Small Molecules Which Improve Pathogenesis of Myotonic Dystrophy Type 1

Abstract

Myotonic dystrophy type 1 (DM1) is the most common muscular dystrophy in adults for which there is currently no treatment. The pathogenesis of this autosomal dominant disorder is associated with the expansion of CTG repeats in the 3'-UTR of the DMPK gene. DMPK transcripts with expanded CUG repeats (CUG^expDMPK) are retained in the nucleus forming multiple discrete foci, and their presence triggers a cascade of toxic events. Thus far, most research emphasis has been on interactions of CUG^expDMPK with the muscleblind-like (MBNL) family of splicing factors. These proteins are sequestered by the expanded CUG repeats of DMPK RNA leading to their functional depletion. As a consequence, abnormalities in many pathways of RNA metabolism, including alternative splicing, are detected in DM1. To date, in vitro and in vivo efforts to develop therapeutic strategies for DM1 have mostly been focused on targeting CUG^expDMPK via reducing their expression and/or preventing interactions with MBNL1. Antisense oligonucleotides targeted to the CUG repeats in the DMPK transcripts are of particular interest due to their potential capacity to discriminate between mutant and normal transcripts. However, a growing number of reports describe alternative strategies using small molecule chemicals acting independently of a direct interaction with CUG^expDMPK. In this review, we summarize current knowledge about these chemicals and we describe the beneficial effects they caused in different DM1 experimental models. We also present potential mechanisms of action of these compounds and pathways they affect which could be considered for future therapeutic interventions in DM1.
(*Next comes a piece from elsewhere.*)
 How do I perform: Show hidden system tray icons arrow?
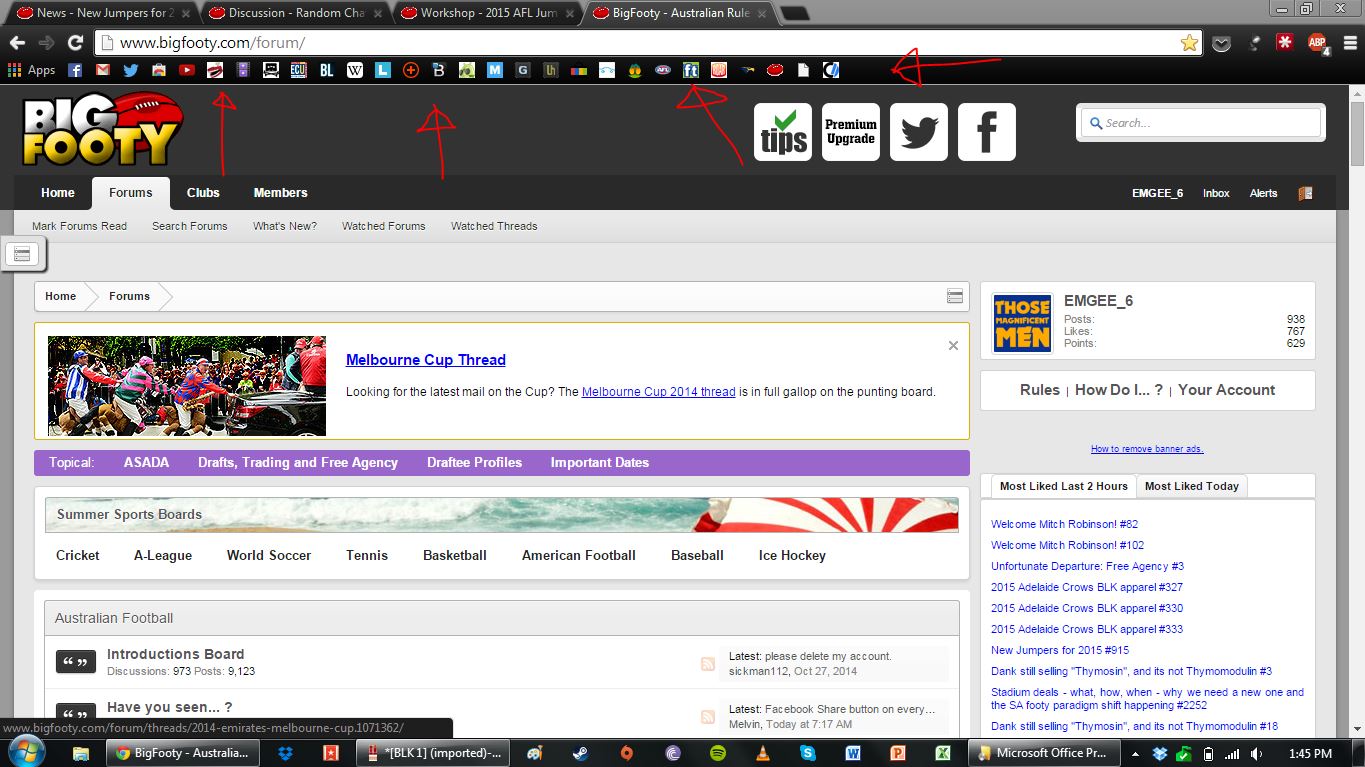(x=1134, y=753)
Keywords: aberrant alternative splicing; antisense oligonucleotides; myotonic dystrophy type 1; myotonic dystrophy type 1 pathogenesis; sequestration of muscleblind-like 1; small molecule compounds.

Figure 1

Small molecule compounds alleviating myotonic dystrophy type 1 (DM1) pathogenesis. Small molecule compounds which mitigated DM1 pathogenesis in different experimental systems are shown. The molecules are classified into a few categories depending on their presumable mechanisms of action. All the molecules are believed to act independently of direct interactions with expanded CUG repeats RNA.

Figure 2

Therapeutic effects of small molecules on myotonic dystrophy type 1 (DM1) pathogenesis. DM1 is characterized by the presence of RNA foci which are aggregations of the mutant CUG^exp transcript with muscleblind-like (MBNL)1 and other proteins. CUGBP1 is not sequestered by foci, but it is upregulated. The imbalance of these two alternative splicing proteins causes the aberrant alternative splicing of many pre-mRNAs. Treatment of DM1 cells and model organisms with small molecules that target the DNA and/or affect proteins involved in the DM1 pathogenesis can lead to beneficial effects, such as inhibition of transcription of the mutant transcript, or its degradation, release of MBNL1 protein from RNA foci, downregulation of CUGBP1 protein, and ultimately the correction of the aberrant splicing.